How about in the next 6 or 12 months? We’re already a quarter into 2021. What’s your goal by October 31st, 2021? Let’s get 6-month, 5-month goals. People who also will hire you will appreciate that you’re thinking about near term goals. A lot can change in the next 6 to 12 months. It’s a great thing to talk about the future but the future can also be a short-term future, especially for those clients that want to take action on something, especially if you can find something with all the PPP, EIDL, stimulus, unemployment. The last history is a mess. How can you set them up to win? Thank you, Twyla. What’s the second thing that you would say?
The next thing is after you’ve started to talk to your client about these conversations and get them thinking forward, then it’s the rethinking of your own practice and what it is that you’re providing to your client. I realized that that might sound, “I should have done that first and this second.” You got your clients. You got their interest. You got them hooked. You got them curious about why you’re asking these additional questions. That’s when you want to invest the next piece of time or resources, which I believe is thinking of your services inside of your firm as a house. Sometimes I talk to accountants who say, “What do you mean tax returns and compliance is not what the future holds?” Sometimes that’s even hard to accept because I’ve spent so much time on my education, my career, I have built up my book of business all around that. Know that if you think of it like a house, tax returns and compliance work is not going away. Truly to the extent of tax returns and compliance, we’re still ways away from being automated properly. There’s one thing to have things automated. There’s another thing to have things done properly.
I watched this documentary. Have you seen the one on Theranos with Elizabeth Holmes? Have you seen that documentary? It talked about having things being done right. It’s almost like the COVID test. How many false positives are there? We don’t want false positives on tax returns. I don’t think the governments can handle that. I don’t think they’re going to make the mistakes with money. That documentary was incredible. Her vision was to only get a finger prick of blood and get you 200 different test results to be preventative on your health. To be in compliance and to do it right was their biggest challenge. It didn’t work out. The tax returns are not going away. Compliance isn’t going away.

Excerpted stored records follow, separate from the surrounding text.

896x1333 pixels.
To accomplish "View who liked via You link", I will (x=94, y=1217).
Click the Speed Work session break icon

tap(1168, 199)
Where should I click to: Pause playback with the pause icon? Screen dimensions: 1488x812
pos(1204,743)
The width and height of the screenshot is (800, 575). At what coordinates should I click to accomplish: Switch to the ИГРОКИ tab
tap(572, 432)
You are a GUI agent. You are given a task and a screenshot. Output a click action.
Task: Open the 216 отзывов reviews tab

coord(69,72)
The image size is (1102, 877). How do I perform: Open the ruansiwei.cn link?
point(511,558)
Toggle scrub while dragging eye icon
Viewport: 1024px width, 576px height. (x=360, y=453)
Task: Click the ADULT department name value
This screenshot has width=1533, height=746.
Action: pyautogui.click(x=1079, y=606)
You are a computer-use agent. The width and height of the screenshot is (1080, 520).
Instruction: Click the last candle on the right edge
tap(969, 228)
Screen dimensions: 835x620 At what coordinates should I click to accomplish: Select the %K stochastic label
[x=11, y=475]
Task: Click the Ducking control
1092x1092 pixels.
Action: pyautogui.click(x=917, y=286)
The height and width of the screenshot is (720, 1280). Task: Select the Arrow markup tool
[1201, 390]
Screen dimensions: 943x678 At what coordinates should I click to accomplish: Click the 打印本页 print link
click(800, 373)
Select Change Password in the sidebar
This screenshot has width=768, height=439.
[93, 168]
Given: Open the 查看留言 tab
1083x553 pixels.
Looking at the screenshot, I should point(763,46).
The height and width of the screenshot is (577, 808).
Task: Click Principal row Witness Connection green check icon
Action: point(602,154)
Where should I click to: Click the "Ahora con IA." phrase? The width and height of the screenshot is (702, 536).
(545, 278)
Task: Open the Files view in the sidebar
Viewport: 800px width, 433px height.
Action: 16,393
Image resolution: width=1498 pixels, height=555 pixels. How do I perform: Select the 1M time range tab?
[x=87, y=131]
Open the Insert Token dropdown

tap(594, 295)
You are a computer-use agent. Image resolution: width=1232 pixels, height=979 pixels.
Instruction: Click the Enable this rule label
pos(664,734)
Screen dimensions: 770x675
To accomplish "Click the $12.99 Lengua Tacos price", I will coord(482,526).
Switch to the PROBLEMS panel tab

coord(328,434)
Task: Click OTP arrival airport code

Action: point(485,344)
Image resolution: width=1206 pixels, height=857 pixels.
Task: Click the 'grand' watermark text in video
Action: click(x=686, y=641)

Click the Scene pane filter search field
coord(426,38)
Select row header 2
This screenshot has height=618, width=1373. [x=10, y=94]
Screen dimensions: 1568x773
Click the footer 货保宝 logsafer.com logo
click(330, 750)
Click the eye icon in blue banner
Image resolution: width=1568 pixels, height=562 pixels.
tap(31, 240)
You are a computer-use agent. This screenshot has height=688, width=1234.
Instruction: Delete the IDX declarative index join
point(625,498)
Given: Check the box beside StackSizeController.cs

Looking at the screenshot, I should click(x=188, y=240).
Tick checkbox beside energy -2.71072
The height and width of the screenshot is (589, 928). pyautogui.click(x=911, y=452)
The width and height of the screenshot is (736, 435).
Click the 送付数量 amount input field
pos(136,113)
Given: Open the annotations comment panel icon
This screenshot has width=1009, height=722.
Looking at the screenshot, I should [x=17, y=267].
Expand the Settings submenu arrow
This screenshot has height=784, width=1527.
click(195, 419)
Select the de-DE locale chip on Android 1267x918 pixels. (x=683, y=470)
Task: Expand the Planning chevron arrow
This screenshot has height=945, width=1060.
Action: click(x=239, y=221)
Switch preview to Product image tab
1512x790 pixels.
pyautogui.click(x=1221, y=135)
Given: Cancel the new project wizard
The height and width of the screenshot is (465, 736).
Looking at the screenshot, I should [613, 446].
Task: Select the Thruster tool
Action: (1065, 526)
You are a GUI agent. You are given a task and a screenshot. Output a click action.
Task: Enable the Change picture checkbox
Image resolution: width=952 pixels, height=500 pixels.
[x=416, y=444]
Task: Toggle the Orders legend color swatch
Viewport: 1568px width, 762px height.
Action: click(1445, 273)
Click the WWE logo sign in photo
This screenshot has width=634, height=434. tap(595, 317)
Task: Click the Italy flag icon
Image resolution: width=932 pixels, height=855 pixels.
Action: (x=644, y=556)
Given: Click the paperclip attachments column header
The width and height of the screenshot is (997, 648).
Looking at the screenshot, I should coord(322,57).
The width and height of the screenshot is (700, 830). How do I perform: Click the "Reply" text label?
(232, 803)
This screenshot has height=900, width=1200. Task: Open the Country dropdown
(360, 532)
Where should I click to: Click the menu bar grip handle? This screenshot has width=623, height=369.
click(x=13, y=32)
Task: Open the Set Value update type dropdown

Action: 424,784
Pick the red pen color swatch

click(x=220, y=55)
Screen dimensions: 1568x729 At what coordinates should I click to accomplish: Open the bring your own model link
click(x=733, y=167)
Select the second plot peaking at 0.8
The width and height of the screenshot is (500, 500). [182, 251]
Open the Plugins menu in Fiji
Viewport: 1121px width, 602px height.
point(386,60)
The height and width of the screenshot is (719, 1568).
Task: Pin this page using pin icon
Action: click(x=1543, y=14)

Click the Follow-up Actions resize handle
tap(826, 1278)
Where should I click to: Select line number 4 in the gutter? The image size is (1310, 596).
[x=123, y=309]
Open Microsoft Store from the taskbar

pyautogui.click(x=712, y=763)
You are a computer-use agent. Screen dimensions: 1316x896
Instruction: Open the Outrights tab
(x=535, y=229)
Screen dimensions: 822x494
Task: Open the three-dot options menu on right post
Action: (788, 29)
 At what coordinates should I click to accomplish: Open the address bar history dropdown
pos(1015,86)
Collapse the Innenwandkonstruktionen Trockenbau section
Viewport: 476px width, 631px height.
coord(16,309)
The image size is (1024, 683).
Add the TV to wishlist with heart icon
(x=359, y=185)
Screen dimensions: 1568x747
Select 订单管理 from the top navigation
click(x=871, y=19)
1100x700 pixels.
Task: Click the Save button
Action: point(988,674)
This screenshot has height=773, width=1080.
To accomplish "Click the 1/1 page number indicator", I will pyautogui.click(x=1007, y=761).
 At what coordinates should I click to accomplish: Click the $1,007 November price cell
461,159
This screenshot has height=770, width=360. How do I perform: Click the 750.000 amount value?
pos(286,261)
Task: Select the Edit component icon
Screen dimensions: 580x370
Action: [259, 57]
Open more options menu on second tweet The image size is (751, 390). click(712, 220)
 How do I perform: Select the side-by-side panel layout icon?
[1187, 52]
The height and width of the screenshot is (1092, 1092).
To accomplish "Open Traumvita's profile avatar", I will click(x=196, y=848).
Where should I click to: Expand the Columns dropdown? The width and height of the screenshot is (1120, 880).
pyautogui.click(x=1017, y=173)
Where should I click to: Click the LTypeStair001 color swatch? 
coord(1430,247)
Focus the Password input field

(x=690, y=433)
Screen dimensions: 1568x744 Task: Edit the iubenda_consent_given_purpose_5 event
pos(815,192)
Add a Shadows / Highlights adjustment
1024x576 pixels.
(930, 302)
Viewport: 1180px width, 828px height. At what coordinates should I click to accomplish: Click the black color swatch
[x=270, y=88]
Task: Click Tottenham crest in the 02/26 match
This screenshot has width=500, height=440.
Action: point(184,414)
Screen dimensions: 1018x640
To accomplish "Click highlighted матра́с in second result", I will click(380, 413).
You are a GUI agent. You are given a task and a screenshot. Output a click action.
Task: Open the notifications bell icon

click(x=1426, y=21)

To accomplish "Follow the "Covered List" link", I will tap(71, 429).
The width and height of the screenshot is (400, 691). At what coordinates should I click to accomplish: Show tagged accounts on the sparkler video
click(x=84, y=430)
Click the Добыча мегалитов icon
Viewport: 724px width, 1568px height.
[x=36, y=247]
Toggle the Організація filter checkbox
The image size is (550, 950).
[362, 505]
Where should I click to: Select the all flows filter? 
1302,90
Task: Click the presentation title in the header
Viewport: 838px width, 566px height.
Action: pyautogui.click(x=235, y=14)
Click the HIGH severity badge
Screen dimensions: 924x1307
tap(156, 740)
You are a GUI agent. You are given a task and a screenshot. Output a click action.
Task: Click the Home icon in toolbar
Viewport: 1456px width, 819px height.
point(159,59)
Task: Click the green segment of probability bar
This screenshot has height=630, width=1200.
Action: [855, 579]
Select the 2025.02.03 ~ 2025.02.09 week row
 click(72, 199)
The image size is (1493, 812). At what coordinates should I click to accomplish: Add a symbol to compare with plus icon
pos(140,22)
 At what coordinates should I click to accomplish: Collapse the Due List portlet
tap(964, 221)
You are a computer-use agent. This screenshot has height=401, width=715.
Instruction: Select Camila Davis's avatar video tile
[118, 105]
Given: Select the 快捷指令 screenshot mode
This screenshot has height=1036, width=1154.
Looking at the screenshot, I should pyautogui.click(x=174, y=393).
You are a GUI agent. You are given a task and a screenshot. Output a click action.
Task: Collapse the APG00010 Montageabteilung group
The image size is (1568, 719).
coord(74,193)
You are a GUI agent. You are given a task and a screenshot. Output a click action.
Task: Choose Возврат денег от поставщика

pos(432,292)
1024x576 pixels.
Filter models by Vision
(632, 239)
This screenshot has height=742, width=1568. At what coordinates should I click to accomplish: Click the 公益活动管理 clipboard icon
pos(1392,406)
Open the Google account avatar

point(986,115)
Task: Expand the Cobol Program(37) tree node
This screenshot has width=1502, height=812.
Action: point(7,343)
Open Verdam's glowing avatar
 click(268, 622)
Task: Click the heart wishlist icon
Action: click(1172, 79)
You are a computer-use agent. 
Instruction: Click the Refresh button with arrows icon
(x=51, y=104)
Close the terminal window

Think of compliance and your tax returns still as the foundation of the house. It still needs to be there. It’s extremely important in having a secure and solid house. You can’t build a foundation in a slab of concrete and say, “There you go. There’s your house.” There is so much more to it. Next would be what you build off of that foundation, which would be some of the backend things. There are teams that are going to create the deliverables. It could be workflows, technology or other pieces that you need in marketing. Things like that that you still need inside of your firm to create a client experience. If you consider that to be the walls, the walls for each client can look different. Some walls might be built of wood or others made of steel, vinyl siding. There are so many ways to have these walls looking but they’re still straight up and down. They still have a purpose. They’re needed in order to build the house.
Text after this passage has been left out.